Mechanism and Inhibition of Cytochrome P-450 Aromatase

The role of estrogen blockade in the treatment of certain neoplastic disorders has been of wide interest for a number of years. It has long been known that specific tumors, particularly breast cancer in women, can grow more rapidly in proportion to the surrounding levels of estrogen.¹Recent advances in the areas of molecular and cellular biology have led to a more detailed understanding of estrogen action. The estrogen receptor gene has been cloned, sequenced, and expressed.²The estrogen receptor protein seems to be composed of two nonoverlapping functional domains: the first domain has a high affinity for estrogen and the second has a high affinity for DNA. Upon binding of estrogen to the first domain, a conformational change is apparently triggered in the second domain, allowing it to productively interact with a specific sequence of DNA nucleotides known as a transcriptional enhancer region. The result of this interaction is the greatly increased production of mRNA from select genes, one or more of which is probably essential for efficient tumor cell growth.²One can envision that there are many levels at which medical intervention could lead to the inhibition of estrogen action. For practical reasons, most of the research effort has been concentrated on two approaches. The first is the development of estrogen receptor antagonists. The most well known of these compounds is the stilbene derivative tamoxifen.
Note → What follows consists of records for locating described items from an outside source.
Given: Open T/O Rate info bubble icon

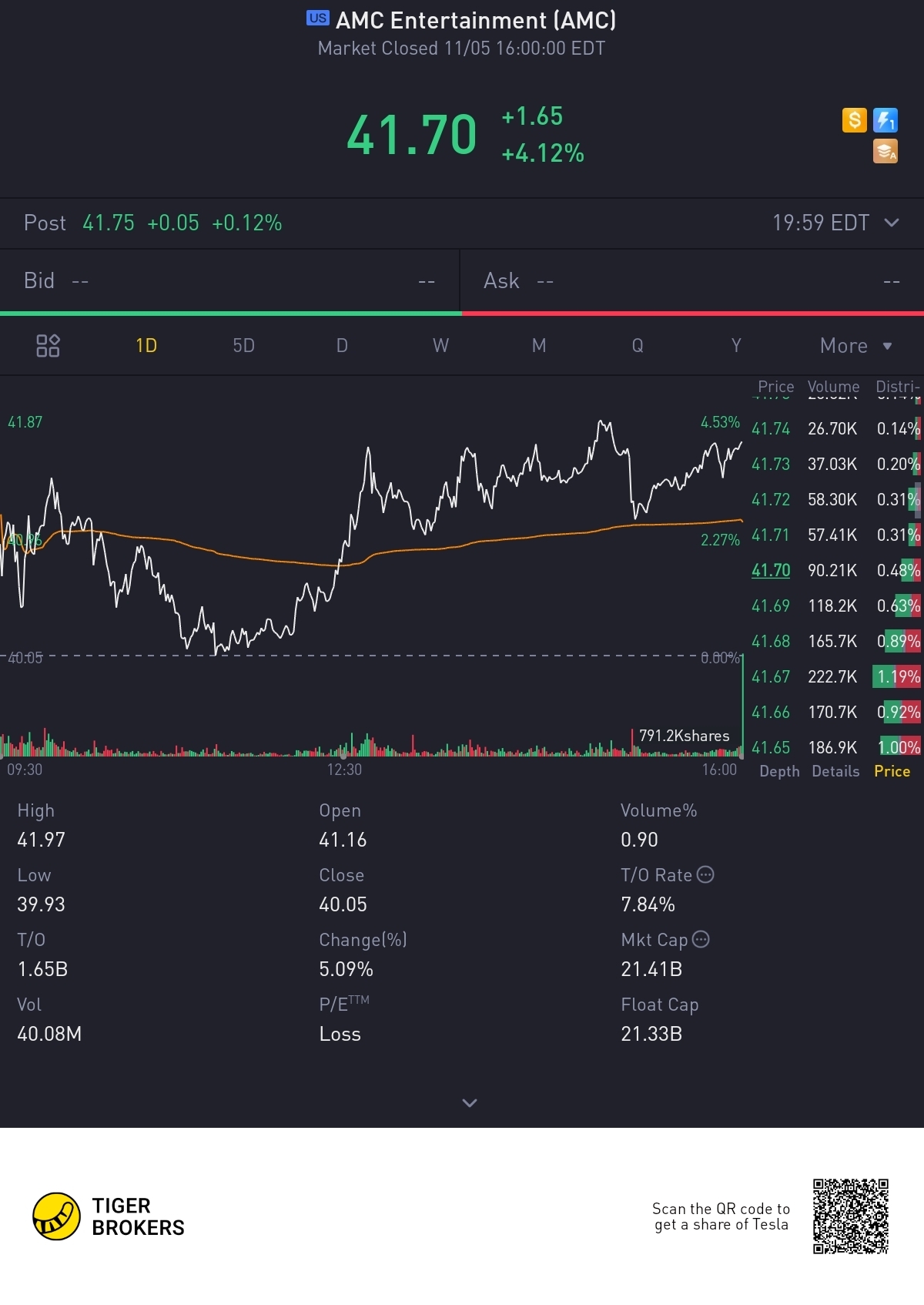Looking at the screenshot, I should coord(705,874).
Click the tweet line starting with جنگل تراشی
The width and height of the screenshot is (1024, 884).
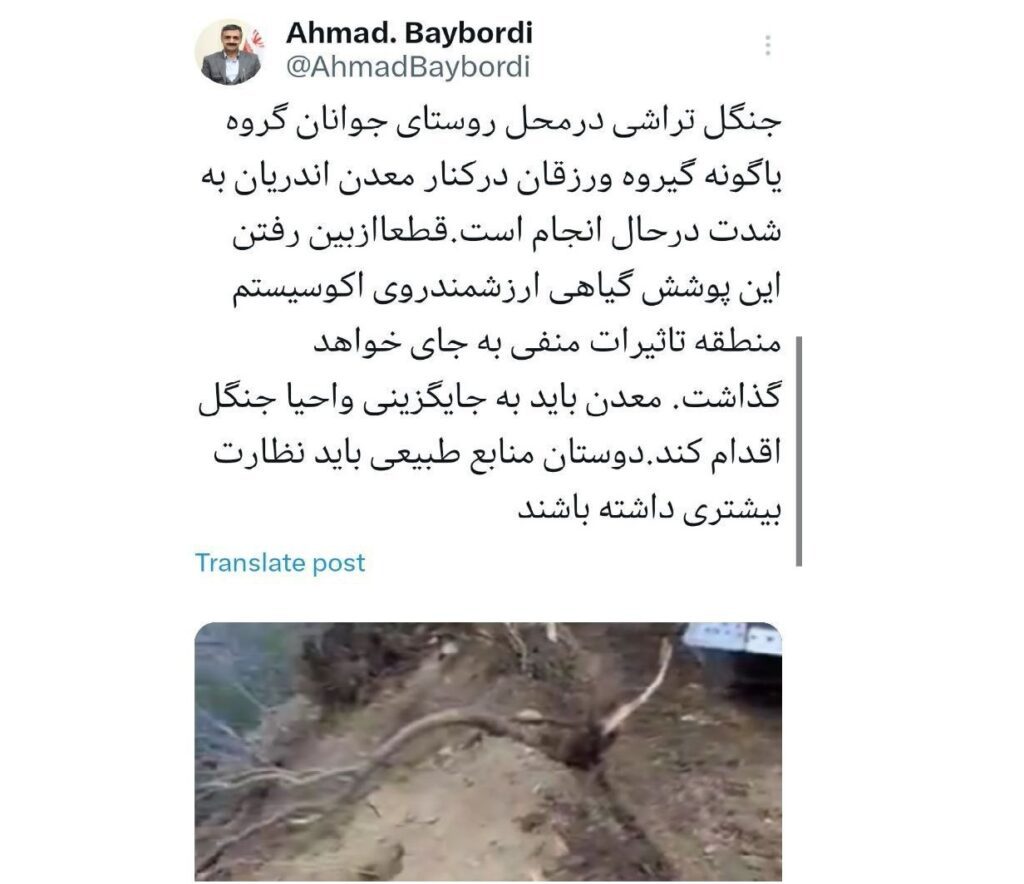point(504,123)
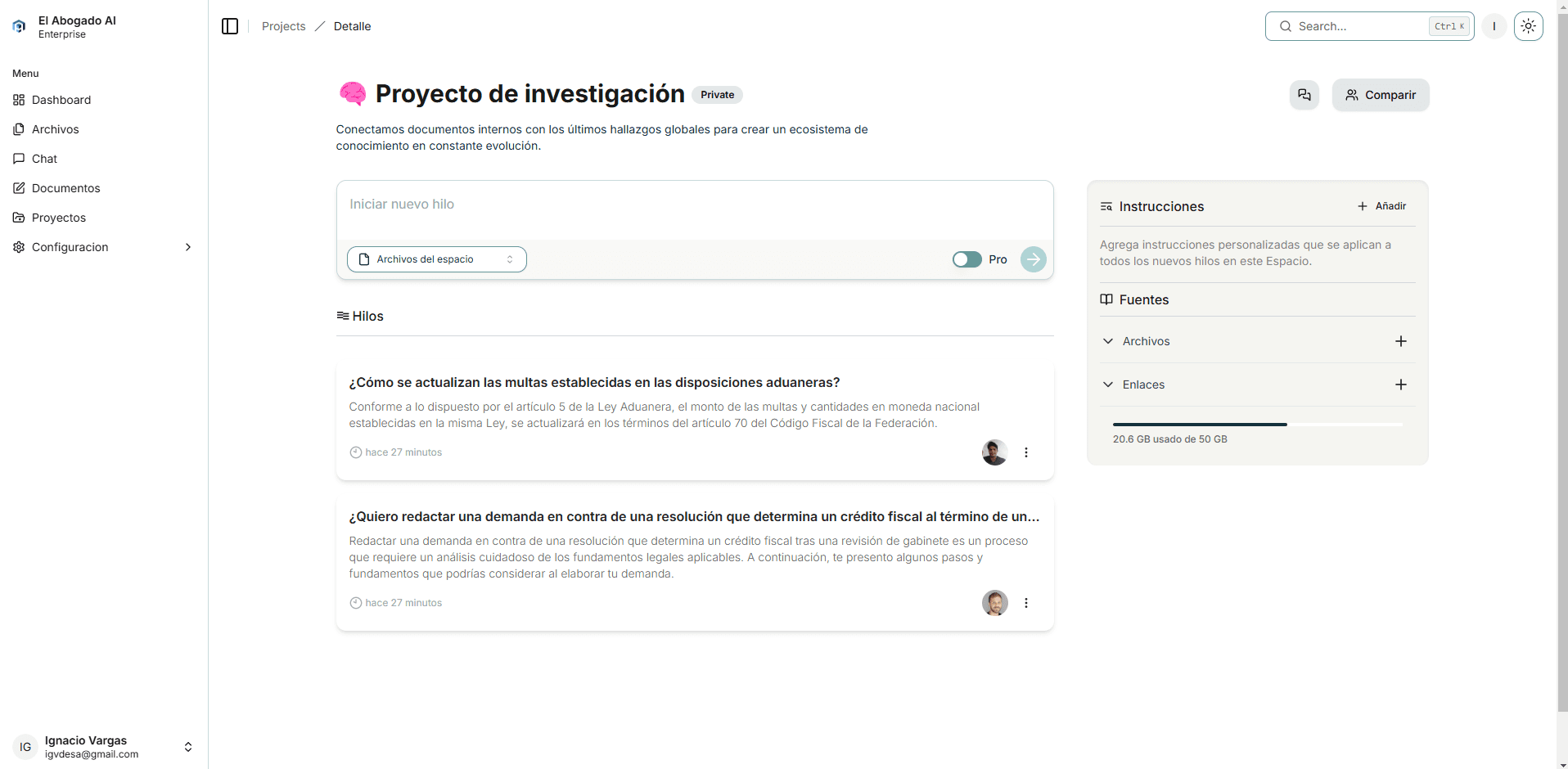
Task: Toggle light/dark theme with sun icon
Action: pyautogui.click(x=1528, y=25)
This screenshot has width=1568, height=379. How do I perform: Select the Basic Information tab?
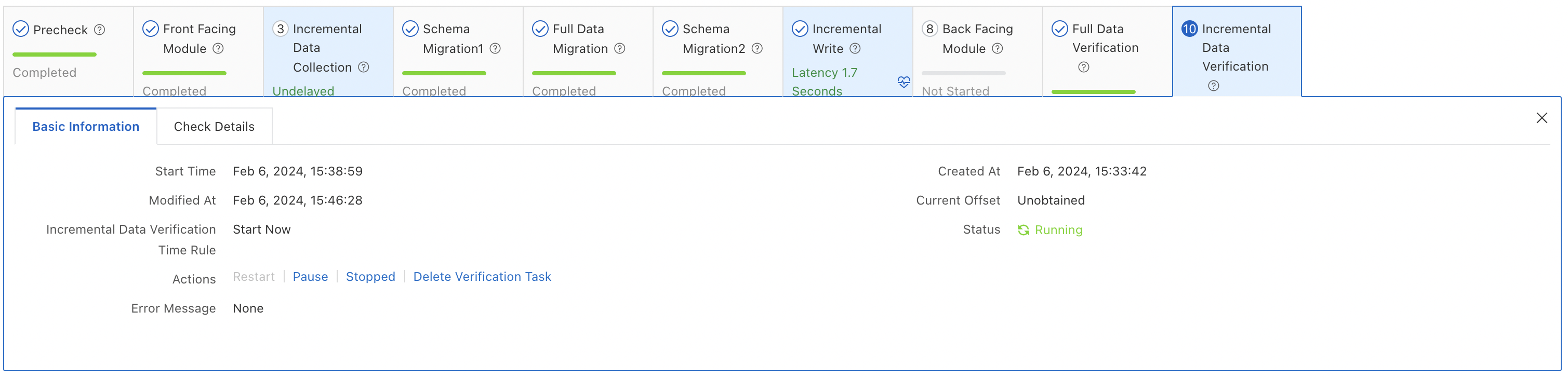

In 1988, tamoxifen ranked second in sales in the U.S. among drugs used to treat cancer, and it accounted for 75% of the market for drugs used to treat breast cancer.³The second approach, which is the main topic of this review, is directed at lowering estrogen levels by inhibiting estrogen biosynthesis. Because estrogen synthetase (aromatase) catalyzes the final step in estrogen production in humans (the conversion of steroidal androgens 1 to steroidal estrogens 4; see Scheme I), it has been the principal target of inhibition.